彼はコンピューティングの歴史の中で最も有名なチャッターボットをプログラムし、彼自身が設計したシステムの危険な使用を認識した。
“ELIZA”と呼ばれるこのシステムは、"Doctor"と呼ばれる一連のスクリプトを実行し、心理療法士になりすまして悪名高くなり、コンピューティングについての彼の考えを深く再評価する流れを作った。 医者はだまされなかったが、その一連の指示により、”ELIZA”は、ユーザーに提供されたコメントをすべて振り返るように求める当たり障りのない”Carl Rogers学派”のふりをして、おそらく会話を続けることができた。 2000年に思考機械が登場するというチューリングの推測は、より限られた文脈の範囲内では正しくなかったかもしれないが、コンピュータがインターフェイスとして言語を使用して人々ともっともらしい対話をするというチューリングの予測は、ワイゼンバウムの1960年代の仕事によってずっと前に裏付けられた。 機械が私たちに収入をもたらす仕事だけでなく、私たちが人類と密接に関連付けている認知的および感情的な機能も引き継ぐという懸念は、コンピュータ時代の特別な心配である。

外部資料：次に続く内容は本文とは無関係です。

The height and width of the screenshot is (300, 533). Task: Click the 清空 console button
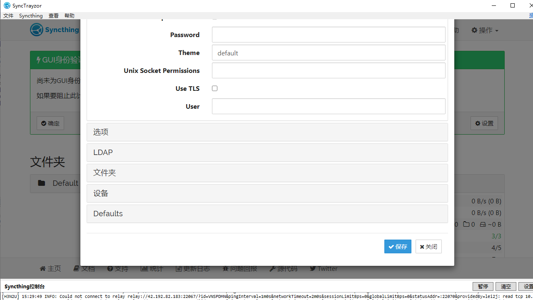(x=506, y=287)
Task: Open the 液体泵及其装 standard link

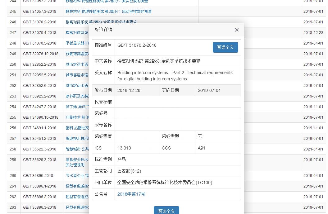Action: click(x=77, y=96)
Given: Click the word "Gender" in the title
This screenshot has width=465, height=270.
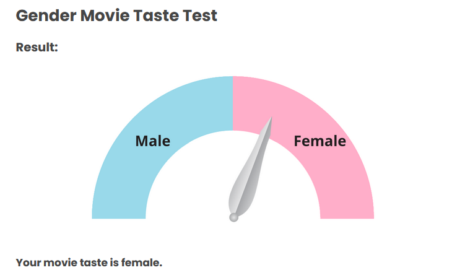Looking at the screenshot, I should [x=45, y=15].
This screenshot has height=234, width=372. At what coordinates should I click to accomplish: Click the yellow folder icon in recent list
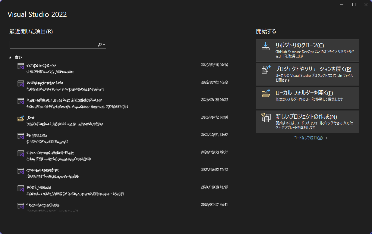20,119
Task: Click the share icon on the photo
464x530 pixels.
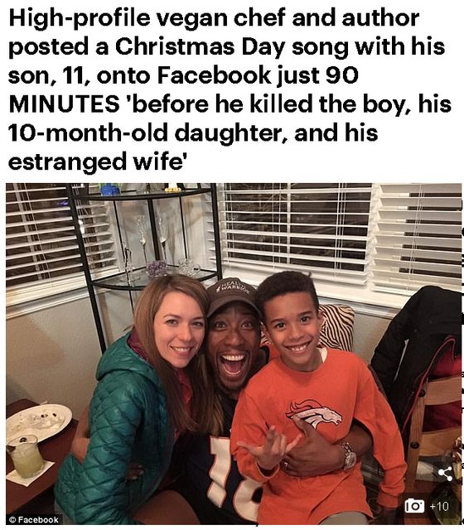Action: point(445,474)
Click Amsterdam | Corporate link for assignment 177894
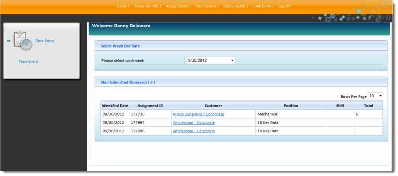Viewport: 398px width, 176px height. pyautogui.click(x=194, y=122)
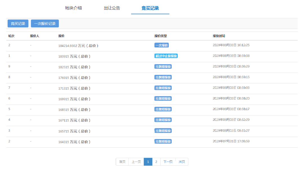Go to 首页 in pagination

click(122, 162)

一つの懸念は医師が「”ELIZA”は実際のセラピストとして雇用されるべきである」と示唆していること。この懸念はワイゼンバウムによって強調されている。 Neil Postmanは本「Technopoly」で、ワイゼンバウムが人類の「これまで以上に機械的なイメージ」と呼んでいるものを探求し、コンピューティングの影響は特定のハードウェアおよびソフトウェア技術を考察することに見られるだけでなく、コンピューティングでの使用に適した言語を採用する方法にも見られることに注目している。 Further Reading
Espen Aarseth. "The Cyborg Author: Problems of Automated Poetics." Cybertext: Perspectives on Ergodic Literature, 129-141. Baltimore: Johns Hopkins University Press, 1997.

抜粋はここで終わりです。